No, we’re not experiencing a drought just because people have munched too many water-loving almonds, or even because of climate change – California has often experienced drought cycles historically. Water rights in the west are divided up in some legacy finders-keepers manner, based on the order in which settlers of different areas claimed them. More recent attempts to clarify who got which water failed due to inaccurate measurements of a cyclical supply, and because they didn’t take ordinary natural fluctuations in supply into account. Most importantly, California is a net importer of water, a situation which only heightens as it grows more food and houses more people.

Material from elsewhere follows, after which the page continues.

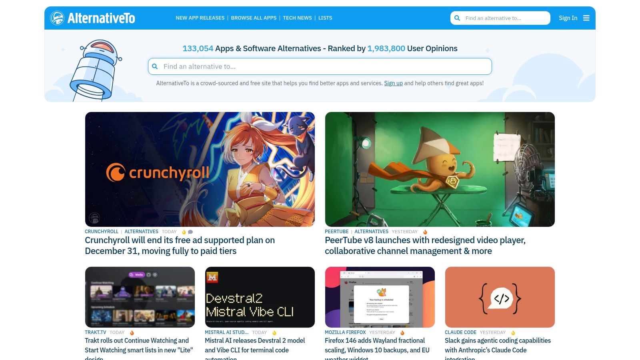Click the flame icon beside Mozilla Firefox Yesterday
640x360 pixels.
402,333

Unfortunately, water management has ultimately been more hampered by the unfree market for water in California than improved by government’s interferences so far. Although citizens of California have been bribed and strong-armed into reducing water consumption, this is more symbolic than anything because agricultural purposes account for much more of the state’s water usage. And it’s not the dietary decadence of Californians that creates the problem either (although we really do eat avocado on everything) – California largely feeds the country, and makes up for states that house people but which aren’t suitable for producing many foods.

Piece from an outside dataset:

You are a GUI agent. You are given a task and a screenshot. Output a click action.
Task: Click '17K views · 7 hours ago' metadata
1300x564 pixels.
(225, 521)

The most reasonable way forward is to increase the extent to which water is market priced (gradually, if necessary). Market prices for water encourage responsible consumption, force inevitable trade-offs between water-requiring activities, and properly stimulate the good stewardship of existing water and production of new usable water sources by those relevantly positioned. Market prices for water also trickle down (pun intended) through other industries, resulting in more accurately priced goods, like meat, and services, like lawn care.

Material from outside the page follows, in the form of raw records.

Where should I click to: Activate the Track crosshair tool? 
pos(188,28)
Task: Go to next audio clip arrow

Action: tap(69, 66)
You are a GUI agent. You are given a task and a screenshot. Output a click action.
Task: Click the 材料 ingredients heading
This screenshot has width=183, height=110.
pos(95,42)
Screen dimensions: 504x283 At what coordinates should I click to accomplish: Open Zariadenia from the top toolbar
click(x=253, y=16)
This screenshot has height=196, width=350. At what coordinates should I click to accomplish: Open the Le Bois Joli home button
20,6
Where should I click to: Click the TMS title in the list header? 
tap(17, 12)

When water is underpriced and everyone can effectively use as much as she likes, no one is forced to exercise any restraint – until the well starts running dry. In any case, there is no returning to some pre-political state from which we can re-divide up the water in a fair manner, once and for all. Every process for doing so (from dictatorial fiat to popular vote) would introduce deep new moral questions without ready answers.
Forward-looking considerations matter deeply, too: helping citizens today at the expense of harming citizens tomorrow is no morally-neutral choice. Political processes are also bad at managing water in a forward-looking manner, because politicians need votes today, so tough choices get deferred for literally as long as possible. But perhaps the situation is now dire enough to force some real action, like significant local and regional moves towards market-priced water. Many California homes and businesses don’t even have water meters, but those will be required by 2025, allowing for the tracking and pricing of specific entities’ usage.
Some harms associated with a switch to market pricing for water can be defrayed by government action at the margins. For those truly in need, water stamps could fulfill a similar purpose as food stamps, or an annual tax credit could be offered to individuals and families based on the baseline water usage a household of their size would be expected to purchase. One California city that began market pricing its water helps residents to smooth their bills month-to-month and conducts audits to help homeowners look for inefficiencies.
Less effective government programs, like tax credits for high-efficiency appliances, could be phased out, because when water’s market priced the incentive to use less for daily chores is built right into the appliance purchase. Authorities would only need to patrol for actual market-priced water theft (like connecting your hose to your neighbor’s pipes) which is a much smaller job as compared to preventing unauthorized usage and waste of water (like people watering lawns in the middle of the night during attempted bans). When water is the right price, water-intensive industries try hard to reduce their needs so demand doesn’t plummet for their products –indeed, market-priced water could even hasten the development of lab-grown (less water-intensive) meat.
No one wants to pay for something that used to feel free, or that was artificially cheap. But charging for water is the only way to distribute the existing supplies in anything close to a rational manner, and for ensuring that innovations in water sourcing can take place before it’s too late. Strangely enough, market pricing means the desires of distasteful Californians wishing to heavily water large lawns in the middle of the drought can be channeled for good instead of for evil. When they’re not wasting water, but buying it, big water users (and water bottling operations) can subsidize the research and development that will bring more sustainable water to their communities in the future.